According to Nebraska NPR, Drug Recognition Experts are certified law enforcement agents specifically trained to spot drivers driving under the influence of cannabis and other drugs. Regular patrol officers who suspect a driver is high can call for backup in the form of a Drug Recognition Expert.
Twelve steps exist as part of the expert’s evaluation, steps that are similar to a field sobriety test. The tests assess muscle response, blood pressure, and urine. They involve other steps too, such as asking a driver to tell the officer when thirty seconds has elapsed.
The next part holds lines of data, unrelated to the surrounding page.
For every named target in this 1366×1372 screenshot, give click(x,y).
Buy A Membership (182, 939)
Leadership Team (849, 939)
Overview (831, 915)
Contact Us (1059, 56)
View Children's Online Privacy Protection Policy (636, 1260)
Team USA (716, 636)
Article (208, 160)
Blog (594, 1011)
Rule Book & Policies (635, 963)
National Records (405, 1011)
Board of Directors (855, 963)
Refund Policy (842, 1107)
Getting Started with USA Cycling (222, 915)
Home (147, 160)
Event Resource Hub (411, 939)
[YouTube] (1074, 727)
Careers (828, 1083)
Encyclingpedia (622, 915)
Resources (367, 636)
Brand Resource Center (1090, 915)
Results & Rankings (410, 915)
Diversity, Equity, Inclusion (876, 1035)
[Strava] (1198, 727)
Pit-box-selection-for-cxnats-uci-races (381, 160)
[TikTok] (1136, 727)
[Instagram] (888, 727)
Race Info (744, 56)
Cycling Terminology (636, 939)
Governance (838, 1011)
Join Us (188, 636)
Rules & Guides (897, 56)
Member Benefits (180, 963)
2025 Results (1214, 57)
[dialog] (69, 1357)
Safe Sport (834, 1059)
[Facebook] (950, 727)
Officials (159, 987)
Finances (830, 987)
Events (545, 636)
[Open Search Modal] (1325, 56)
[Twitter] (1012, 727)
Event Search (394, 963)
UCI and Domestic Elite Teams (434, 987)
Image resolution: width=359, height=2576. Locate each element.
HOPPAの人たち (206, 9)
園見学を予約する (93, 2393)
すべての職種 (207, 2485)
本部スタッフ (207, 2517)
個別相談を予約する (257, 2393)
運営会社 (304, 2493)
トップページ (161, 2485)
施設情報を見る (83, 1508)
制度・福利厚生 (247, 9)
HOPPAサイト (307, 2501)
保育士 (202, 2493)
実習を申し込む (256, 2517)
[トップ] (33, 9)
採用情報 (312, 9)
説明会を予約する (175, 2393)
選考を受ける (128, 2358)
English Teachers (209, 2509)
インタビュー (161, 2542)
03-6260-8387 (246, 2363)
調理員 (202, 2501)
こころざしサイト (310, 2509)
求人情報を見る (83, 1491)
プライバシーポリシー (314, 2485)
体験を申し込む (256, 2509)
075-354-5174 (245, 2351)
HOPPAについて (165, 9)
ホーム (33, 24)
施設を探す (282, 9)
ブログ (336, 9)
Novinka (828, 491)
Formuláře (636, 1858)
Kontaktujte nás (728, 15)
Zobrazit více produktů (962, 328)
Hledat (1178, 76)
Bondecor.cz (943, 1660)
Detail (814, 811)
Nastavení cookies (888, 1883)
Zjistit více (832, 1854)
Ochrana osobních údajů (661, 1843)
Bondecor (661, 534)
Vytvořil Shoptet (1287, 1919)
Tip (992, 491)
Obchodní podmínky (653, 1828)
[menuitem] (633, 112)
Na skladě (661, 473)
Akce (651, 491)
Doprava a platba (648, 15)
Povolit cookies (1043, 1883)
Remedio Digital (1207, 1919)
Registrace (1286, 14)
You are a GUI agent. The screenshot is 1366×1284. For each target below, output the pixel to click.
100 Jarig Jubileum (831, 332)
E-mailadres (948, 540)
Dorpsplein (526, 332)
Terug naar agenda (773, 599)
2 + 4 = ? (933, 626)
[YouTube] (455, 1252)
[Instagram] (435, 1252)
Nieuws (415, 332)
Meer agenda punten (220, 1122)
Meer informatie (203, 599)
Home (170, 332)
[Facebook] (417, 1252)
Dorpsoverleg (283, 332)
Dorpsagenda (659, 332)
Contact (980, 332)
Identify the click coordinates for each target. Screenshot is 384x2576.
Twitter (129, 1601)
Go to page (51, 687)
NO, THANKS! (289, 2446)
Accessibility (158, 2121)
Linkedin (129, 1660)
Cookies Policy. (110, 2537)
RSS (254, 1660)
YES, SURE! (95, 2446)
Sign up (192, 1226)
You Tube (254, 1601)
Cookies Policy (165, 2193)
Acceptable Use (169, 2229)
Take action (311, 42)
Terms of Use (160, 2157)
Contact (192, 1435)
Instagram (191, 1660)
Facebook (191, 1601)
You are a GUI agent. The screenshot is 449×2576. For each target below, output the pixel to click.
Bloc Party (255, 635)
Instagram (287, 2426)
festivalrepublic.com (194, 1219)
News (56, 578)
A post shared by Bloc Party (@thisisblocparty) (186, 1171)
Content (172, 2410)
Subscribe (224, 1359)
People high on cannabis tend to think time is moving much slower while those on other drugs, like meth, speed it up
Some drivers have tried to challenge these tests in court, arguing that other variables factored into their results. Yet these appeals are often rejected even when taken to the Supreme Court.
Don’t Start Your Engines
In the end, it’s probably safe to say that driving while high isn’t nearly as dangerous as prohibitionists want people to think (and it’s certainly not as dangerous as driving while drunk), yet it’s not without its risks. Weed does alter our ability to function to some degree (but, of course, this differs by type and strain). Anything that does this should be used with caution whenever driving is involved. It’s always better to be safe than sorry. So, if you’re a user, call an Uber.